Anmelder Boliden Contech AB, Stockholm, SE
Erfinder Ludvigsson, Björn Martin, S-932 34 Örviken, SE;
Hartzell, Nils Göran N:son, S-430 84 Styrsö, SE
Vertreter Weber, D., Dipl.-Chem. Dr.rer.nat.; Seiffert, K., Dipl.-Phys.; Lieke, W., Dipl.-Phys. Dr.rer.nat., Pat.-Anwälte, 65189 Wiesbaden
DE-Aktenzeichen 69200418
Vertragsstaaten AT, BE, CH, DE, DK, ES, FR, GB, GR, IT, LI, LU, NL, PT, SE
Sprache des Dokument En
EP-Anmeldetag 27.01.1992
EP-Aktenzeichen 928500156
EP-Offenlegungsdatum 05.08.1992
EP date of grant 21.09.1994
Veröffentlichungstag im Patentblatt 19.01.1995
IPC-Hauptklasse B09B 3/00
IPC-Nebenklasse B09B 5/00   A62D 3/00   

Beschreibung[de]

Die vorliegende Erfindung betrifft ein Verfahren zur sukzessiven Verringerung der Quecksilberkonzentration einer vollständig oder teilweise abgedichteten Halde oder Deponie zum kontrollierten Deponieren von mit Quecksilber verunreinigten Materialien, während gleichzeitig unkontrollierte Emission von Quecksilber an die Atmosphäre von der Halde verhindert wird.

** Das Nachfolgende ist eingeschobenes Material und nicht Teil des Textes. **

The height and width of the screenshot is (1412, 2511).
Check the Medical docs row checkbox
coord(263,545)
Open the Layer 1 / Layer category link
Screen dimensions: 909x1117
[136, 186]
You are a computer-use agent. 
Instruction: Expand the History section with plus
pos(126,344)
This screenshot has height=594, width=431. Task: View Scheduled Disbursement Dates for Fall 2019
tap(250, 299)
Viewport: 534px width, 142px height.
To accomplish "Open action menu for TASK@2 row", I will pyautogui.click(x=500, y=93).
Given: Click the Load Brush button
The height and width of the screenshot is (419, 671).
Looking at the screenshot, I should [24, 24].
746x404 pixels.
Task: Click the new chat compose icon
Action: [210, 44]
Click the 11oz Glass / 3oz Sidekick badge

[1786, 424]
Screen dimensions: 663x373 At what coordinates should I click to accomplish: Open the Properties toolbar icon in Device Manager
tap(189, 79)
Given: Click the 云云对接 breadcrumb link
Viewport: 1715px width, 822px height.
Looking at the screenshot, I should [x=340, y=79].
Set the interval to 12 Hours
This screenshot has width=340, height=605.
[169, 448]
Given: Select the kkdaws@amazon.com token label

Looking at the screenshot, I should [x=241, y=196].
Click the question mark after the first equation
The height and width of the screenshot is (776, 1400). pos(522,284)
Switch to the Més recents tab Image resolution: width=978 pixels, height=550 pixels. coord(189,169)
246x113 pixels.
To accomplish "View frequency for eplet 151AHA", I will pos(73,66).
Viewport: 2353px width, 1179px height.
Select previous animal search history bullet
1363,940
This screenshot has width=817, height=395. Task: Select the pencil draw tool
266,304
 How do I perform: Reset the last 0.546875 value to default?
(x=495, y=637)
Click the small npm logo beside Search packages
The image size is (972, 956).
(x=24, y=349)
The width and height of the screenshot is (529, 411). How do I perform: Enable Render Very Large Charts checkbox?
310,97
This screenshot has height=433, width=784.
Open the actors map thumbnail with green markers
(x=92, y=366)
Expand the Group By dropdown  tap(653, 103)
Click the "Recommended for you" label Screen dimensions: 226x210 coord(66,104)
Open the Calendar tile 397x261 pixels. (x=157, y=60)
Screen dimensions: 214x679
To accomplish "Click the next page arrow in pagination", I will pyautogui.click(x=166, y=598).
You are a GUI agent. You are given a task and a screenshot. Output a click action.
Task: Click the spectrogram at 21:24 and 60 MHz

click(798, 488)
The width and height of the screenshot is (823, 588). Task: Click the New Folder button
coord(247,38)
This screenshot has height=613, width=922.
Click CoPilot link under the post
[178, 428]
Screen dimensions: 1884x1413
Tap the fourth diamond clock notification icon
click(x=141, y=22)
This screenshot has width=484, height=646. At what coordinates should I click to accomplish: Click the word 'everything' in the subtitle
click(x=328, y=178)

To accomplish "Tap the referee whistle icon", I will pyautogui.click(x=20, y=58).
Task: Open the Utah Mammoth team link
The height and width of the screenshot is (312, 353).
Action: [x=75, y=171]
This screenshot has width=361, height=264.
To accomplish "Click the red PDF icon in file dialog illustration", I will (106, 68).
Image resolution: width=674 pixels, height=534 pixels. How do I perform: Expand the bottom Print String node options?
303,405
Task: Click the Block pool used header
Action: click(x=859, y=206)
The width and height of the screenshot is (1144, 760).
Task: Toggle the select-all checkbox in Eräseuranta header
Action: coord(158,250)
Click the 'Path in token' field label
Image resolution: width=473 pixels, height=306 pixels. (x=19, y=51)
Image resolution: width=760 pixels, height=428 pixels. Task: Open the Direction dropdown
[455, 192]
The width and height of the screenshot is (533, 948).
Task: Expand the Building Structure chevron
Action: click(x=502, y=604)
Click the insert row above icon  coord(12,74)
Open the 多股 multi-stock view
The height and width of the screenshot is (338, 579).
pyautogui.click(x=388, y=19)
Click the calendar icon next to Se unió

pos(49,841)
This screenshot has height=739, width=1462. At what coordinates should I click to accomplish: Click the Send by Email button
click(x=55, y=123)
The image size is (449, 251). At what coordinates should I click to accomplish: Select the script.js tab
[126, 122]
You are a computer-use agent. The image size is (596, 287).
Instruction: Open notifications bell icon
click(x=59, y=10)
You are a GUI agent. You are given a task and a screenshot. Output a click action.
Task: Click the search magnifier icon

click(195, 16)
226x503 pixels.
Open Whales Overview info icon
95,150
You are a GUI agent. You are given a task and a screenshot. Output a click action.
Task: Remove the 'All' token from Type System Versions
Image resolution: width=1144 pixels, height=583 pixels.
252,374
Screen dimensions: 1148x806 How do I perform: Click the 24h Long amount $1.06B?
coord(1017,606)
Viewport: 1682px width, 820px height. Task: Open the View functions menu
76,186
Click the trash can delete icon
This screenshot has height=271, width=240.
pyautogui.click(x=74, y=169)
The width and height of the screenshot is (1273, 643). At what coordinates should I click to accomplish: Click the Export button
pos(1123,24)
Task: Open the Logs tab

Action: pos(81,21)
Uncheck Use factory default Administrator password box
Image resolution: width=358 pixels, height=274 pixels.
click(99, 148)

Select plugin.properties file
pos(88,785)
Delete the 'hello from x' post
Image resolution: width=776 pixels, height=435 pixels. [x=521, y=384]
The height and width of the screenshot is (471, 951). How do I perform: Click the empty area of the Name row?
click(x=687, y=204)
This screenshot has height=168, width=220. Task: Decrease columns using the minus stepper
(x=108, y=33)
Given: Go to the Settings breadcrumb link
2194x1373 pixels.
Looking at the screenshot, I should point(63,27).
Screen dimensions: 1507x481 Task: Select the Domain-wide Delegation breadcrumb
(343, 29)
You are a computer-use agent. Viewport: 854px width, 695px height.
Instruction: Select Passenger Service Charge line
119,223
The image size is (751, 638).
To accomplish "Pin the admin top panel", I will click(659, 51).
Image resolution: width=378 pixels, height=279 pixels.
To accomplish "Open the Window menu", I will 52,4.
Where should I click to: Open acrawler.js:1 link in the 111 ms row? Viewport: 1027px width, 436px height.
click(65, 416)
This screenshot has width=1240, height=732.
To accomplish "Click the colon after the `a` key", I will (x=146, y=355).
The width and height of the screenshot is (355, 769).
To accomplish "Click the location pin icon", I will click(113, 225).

Die mit der Handhabung von umweltschädlichen Abfällen verbundenen Probleme sind bekannt. Mit Quecksilber verunreinigte Materialien nehmen eine hohe Stellung auf der Liste umweltschädlicher Abfallmaterialien infolge der hohen Toxizität von Quecksilber und wegen seiner Fähigkeit, sich selbst bei niedrigen Temperaturen in Dampfform umzuwandeln, ein. Wegen der hohen Toxizität von Quecksilber wird den Problemen, die aus dieser speziellen Eigenschaft von Quecksilber resultieren, größere Aufmerksamkeit geschenkt. Dies geschieht nicht zuletzt deswegen, da Quecksilber in einer großen Anzahl von Produkten vorhanden ist und in einer großen Anzahl von Herstellungsverfahren verwendet wird.

Bisher wurde quecksilberhaltiger Abfall entweder durch Verbrennung, sogenannten thermischen Abbau, zerstört oder in kontrollierten Deponien abgelagert. Keine dieser Methoden wird jedoch das Problem der Quecksilberemission an die Atmosphäre vollständig ausschalten. In der Mehrzahl der Fälle hinterläßt thermischer Abbau Rückstandsprodukte, die unterschiedliche Mengen an Quecksilber enthalten und zusätzlich behandelt werden müssen, wie beispielsweise in einer kontrollierten Deponie abgelagert werden müssen. Folglich kann die Verbrennung von mit Quecksilber verunreinigtem Abfall primär als eine erste Hand habungsstufe angesehen werden, in welcher das Volumen des betreffenden Abfalles auf eine Größe verringert wird, die leichter für kontrollierte Deponiezwecke gehandhabt werden kann.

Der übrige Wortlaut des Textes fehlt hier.